⟨

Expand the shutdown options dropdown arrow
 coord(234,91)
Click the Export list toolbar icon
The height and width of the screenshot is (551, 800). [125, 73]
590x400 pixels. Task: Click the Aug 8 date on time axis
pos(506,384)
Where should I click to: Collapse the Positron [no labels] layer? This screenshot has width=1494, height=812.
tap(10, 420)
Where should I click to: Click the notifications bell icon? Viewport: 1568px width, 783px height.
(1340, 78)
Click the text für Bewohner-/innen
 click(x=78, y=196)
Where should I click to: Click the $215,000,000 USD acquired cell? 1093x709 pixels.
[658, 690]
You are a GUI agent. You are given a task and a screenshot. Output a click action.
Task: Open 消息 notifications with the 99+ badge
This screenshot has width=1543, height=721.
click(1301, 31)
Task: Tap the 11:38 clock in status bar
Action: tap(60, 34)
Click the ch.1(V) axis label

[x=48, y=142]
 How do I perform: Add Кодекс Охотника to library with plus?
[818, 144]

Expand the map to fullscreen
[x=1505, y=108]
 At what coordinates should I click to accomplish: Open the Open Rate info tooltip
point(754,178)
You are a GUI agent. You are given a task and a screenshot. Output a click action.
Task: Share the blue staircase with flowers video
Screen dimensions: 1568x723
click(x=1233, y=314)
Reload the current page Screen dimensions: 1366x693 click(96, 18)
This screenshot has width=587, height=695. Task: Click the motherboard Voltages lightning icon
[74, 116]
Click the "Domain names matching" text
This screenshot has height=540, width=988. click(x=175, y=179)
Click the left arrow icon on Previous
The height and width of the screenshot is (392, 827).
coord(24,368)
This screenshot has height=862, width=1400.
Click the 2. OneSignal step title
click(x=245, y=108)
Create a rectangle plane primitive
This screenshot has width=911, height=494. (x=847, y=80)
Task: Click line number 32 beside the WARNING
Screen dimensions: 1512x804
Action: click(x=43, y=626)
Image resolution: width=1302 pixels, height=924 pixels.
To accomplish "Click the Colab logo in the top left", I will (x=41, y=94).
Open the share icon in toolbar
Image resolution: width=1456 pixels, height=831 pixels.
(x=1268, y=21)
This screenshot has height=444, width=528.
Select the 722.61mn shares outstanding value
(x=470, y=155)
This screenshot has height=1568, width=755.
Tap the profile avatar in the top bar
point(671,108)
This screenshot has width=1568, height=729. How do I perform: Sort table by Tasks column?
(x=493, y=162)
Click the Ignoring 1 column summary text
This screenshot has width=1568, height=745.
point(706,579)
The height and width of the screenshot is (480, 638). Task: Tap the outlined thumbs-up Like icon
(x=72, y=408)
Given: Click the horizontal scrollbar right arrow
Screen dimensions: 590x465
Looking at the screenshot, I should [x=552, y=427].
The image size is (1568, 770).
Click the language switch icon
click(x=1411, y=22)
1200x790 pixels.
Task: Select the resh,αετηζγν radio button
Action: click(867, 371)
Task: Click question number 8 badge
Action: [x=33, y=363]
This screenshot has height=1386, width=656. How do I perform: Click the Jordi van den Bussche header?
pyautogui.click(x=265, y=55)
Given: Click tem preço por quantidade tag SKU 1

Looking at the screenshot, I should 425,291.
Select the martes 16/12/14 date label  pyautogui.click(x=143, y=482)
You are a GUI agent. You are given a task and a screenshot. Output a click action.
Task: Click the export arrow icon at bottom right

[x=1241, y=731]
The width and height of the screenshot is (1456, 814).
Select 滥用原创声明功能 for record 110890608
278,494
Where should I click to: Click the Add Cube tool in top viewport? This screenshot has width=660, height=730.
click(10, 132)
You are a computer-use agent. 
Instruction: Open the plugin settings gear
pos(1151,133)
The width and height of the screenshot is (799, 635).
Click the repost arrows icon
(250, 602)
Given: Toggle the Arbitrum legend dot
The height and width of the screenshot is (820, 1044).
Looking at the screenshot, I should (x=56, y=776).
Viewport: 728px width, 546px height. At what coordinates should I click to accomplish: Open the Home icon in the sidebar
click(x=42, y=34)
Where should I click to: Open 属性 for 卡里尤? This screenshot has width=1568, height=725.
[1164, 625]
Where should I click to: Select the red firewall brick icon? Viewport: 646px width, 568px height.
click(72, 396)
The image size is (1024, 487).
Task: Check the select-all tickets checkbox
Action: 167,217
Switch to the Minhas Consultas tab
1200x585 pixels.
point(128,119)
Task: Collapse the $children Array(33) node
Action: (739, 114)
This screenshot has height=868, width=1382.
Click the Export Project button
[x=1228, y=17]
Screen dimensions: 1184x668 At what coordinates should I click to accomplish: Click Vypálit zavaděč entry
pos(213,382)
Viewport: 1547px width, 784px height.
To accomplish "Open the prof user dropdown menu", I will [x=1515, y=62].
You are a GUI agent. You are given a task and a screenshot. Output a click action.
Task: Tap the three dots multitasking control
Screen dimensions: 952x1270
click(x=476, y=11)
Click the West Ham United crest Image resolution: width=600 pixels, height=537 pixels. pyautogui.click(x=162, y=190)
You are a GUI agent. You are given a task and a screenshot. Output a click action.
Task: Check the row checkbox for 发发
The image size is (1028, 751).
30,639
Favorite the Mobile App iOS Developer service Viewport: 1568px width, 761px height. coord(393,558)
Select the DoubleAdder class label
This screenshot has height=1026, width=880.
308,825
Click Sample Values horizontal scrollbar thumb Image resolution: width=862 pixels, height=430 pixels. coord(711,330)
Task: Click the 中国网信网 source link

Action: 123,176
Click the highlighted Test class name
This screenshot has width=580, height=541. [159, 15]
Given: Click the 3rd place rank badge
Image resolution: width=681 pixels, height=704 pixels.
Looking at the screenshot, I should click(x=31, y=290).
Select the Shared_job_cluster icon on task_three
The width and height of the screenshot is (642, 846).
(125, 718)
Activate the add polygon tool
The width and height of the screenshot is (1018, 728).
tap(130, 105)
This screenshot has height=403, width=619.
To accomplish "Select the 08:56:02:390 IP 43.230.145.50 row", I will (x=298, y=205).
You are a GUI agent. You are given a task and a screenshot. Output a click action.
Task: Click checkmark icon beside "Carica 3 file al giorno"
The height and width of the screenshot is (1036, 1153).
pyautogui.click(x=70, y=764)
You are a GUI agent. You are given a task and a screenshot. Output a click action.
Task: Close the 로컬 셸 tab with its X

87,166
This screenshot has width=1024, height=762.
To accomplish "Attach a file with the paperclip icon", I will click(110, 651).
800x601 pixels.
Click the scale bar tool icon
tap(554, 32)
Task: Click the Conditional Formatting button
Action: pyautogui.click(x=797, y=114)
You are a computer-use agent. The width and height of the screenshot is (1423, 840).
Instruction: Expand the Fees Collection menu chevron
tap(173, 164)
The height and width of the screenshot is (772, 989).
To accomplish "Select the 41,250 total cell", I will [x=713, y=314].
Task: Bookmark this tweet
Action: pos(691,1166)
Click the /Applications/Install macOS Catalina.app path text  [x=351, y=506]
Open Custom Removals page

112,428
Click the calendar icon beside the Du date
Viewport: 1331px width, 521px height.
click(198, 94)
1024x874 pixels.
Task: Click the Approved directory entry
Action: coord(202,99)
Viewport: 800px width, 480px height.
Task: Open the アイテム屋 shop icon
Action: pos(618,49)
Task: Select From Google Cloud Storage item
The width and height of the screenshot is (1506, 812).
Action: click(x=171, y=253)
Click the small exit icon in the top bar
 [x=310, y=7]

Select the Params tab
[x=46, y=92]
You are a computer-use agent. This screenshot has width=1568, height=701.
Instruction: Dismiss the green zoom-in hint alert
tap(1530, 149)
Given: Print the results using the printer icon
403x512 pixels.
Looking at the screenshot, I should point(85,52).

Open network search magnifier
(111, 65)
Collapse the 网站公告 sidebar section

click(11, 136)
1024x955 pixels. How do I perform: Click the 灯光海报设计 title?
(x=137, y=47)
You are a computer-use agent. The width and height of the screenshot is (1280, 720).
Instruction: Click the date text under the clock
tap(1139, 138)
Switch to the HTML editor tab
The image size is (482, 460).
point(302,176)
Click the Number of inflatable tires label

⟩

Return each of the lines above that contains the word "Open".

Task: Open 消息 notifications with the 99+ badge
 At what coordinates should I click to accomplish: Open the Open Rate info tooltip
Open the share icon in toolbar
Instruction: Open the plugin settings gear
Viewport: 728px width, 546px height. At what coordinates should I click to accomplish: Open the Home icon in the sidebar
Where should I click to: Open 属性 for 卡里尤? This screenshot has width=1568, height=725.
To accomplish "Open the prof user dropdown menu", I will [x=1515, y=62].
Open Custom Removals page
Task: Open the アイテム屋 shop icon
Open network search magnifier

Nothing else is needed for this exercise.